Located in a designated Heritage Building, in a lovely part of the city, the Institute’s dedicated editorial team (led by Yu Lan 余岚) is the power-house behind a range of beautifully produced picture books portraying contemporary Chinese family life. The Love and Beauty list is part of the range marketed for independent readers.  The Publishing House has won many honours for its books and the team is committed to engaging with young Chinese writers and illustrators and to make their work available to a wider readership.
A number of their fiction and non-fiction titles are available in other languages. For example, I Have a Little Lantern by author and illustrator, Gan Dayong, is a very charming story about a little girl’s long journey to school in the dark of the early morning. On the way, she meets many anxious animals but her lantern, and the knowledge that her teacher is watching out for her, lights up the dawn for them all. This title is available in Mandarin, English and Mandarin, and French and it is excellent.
[GAN Dayong, I Have a Little Lantern — 甘大勇:《我有一盏小灯笼》(bilingual: English-Chinese), Shanghai Press, 2017. ISBN:9781602204508 link — see also Minjie Chen’s discussion of Gan Dayong’s picture book Little Rabbit’s Questions]
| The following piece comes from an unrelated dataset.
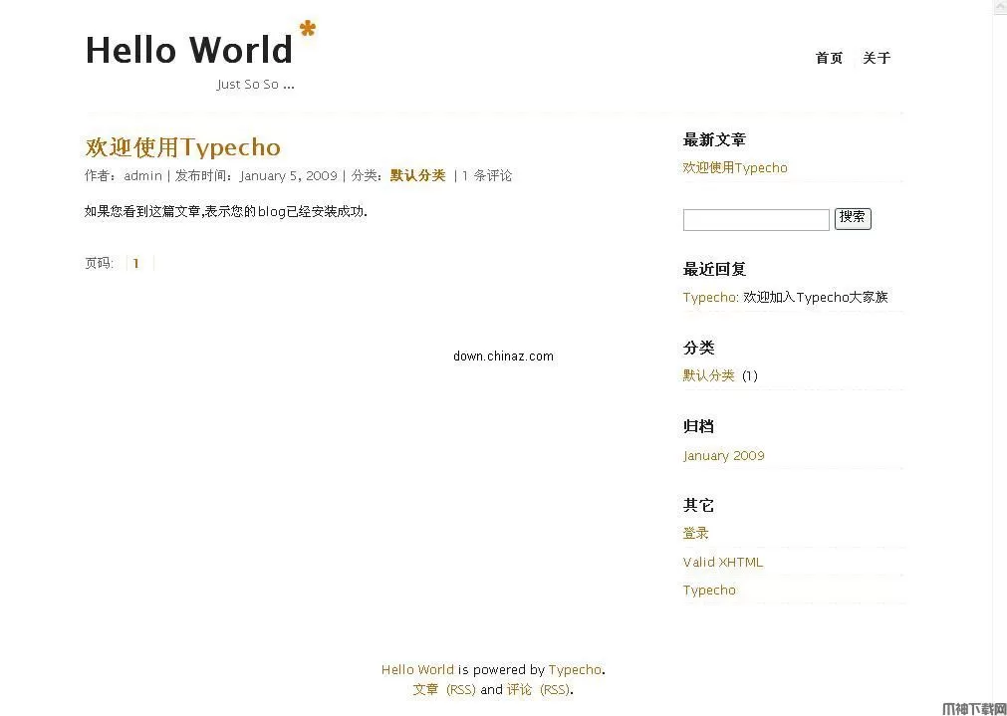Click the Typecho link under 其它 in the sidebar
1007x716 pixels.
[x=709, y=590]
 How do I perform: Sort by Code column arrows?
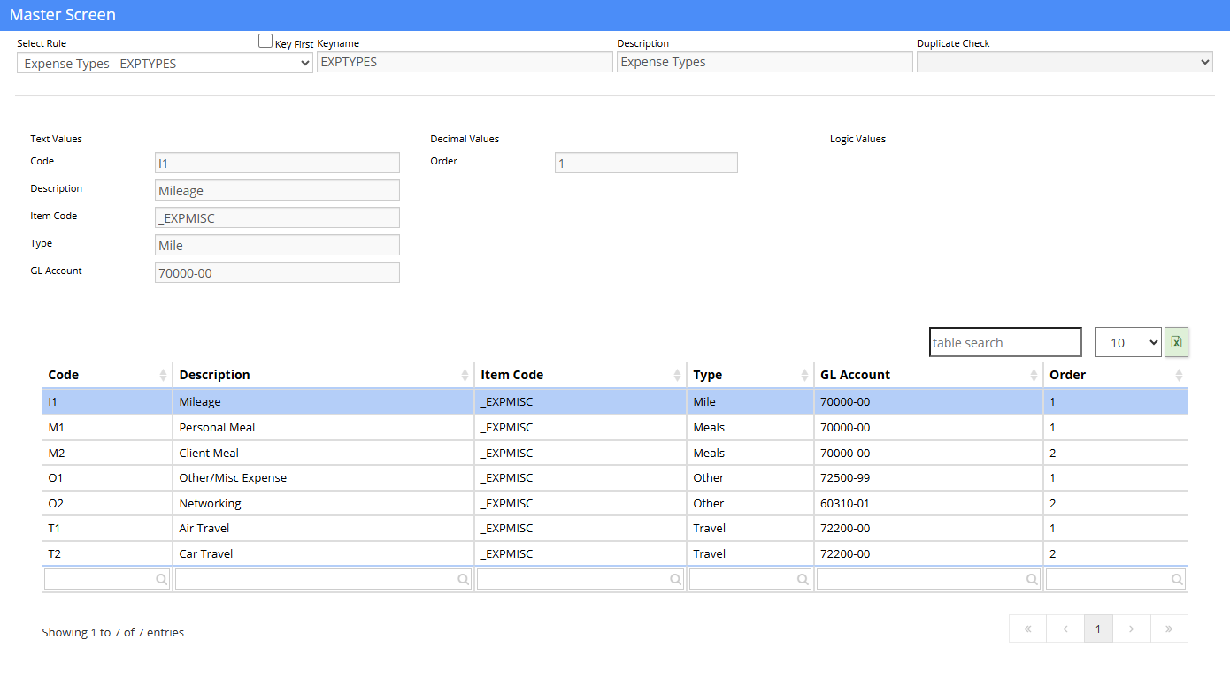tap(163, 376)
Two very engaging titles by the young artist, Liu Xun, Tooth, Tooth, Throw it on the Roof, and Riddles, use time-honoured Chinese cultural practices to gently illuminate the transformative developments in contemporary China’s urban and rural regions. Tooth, Tooth, visually and thematically links the loss of a little girl’s front tooth with the changes proposed for her neighbourhood. The ritual of throwing the lost tooth onto her Grandfather’s roof, so that she will grow tall, is reassuring. The roof has protected the family for generations and the child is propelled out of her bed and through the welcoming neighbourhood to find her Grandfather. A symbol painted on the walls of the little shops and homes indicate that these alleyways are scheduled for demolition. But the signs are faded and the atmosphere of the neighbourhood is happy, safe and joyful and so there is a suggestion that the inevitable changes will not be so destructive or, perhaps, as imminent.
Riddles uses the Qingming Festival – Tomb Sweeping Day – to reunite a child and her loving grandmother, who appears in a fluffy cloud, for a happy day of play and stories. The illustrations portray the emotional strength that cultural festivals can bring even to the challenges of remembering the beloved dead. Though I could not fully understand the text, I was very moved by both these titles. As a recent, and very happy, resident in Shanghai I have been regularly confronted by my own ignorance and unacknowledged prejudices about contemporary Chinese life. This story and its richly detailed, representational illustrations gave me an insight into family life in the city and would, I’m sure, have a general appeal were its text to be accessible to non-Chinese readers.
[Liu Xun, Riddles – 刘洵：《谜语》，中国中福会出版社， 2016 年，ISBN 9787507220636 link]
It is hard for independent Chinese publishers to promote books in other languages, particularly in English where there seems to be an almost overwhelming offering already. But, there are some really outstanding titles being published here. For example, while I was in the editorial offices, we looked at a picture book in preparation and I felt the excitement book people feel when they see something very special. I can say no more (yet) but the man with the soup van who feeds the city’s night workers and some hungry cats, is a brilliant creation and I’m sure I’ve met him, more than once, coming home after a late night.
I am looking forward to discussing with CWI ways in which these and other titles can be shared with a wider range of readers.
The Visiting Publishers Fellowship is a six-day programme offering a small group of children’s book specialists insights into China’s publishing landscape and the opportunity to visit the Shanghai International Children’s Book Fair. Helen Limon will be presenting her findings from Shanghai at the upcoming European Literacy Network Winterthur Conference and the Bologna Children’s Book Fair at which China is the 2018 Guest of Honour.
 In the UK, I would see these being books that were read to or with children of a younger age group.
UPDATE: The Chinese name of China Welfare Institute Publishing House’s 中国中福会出版社 (in the first paragraph) was corrected on 5 Feb 2018.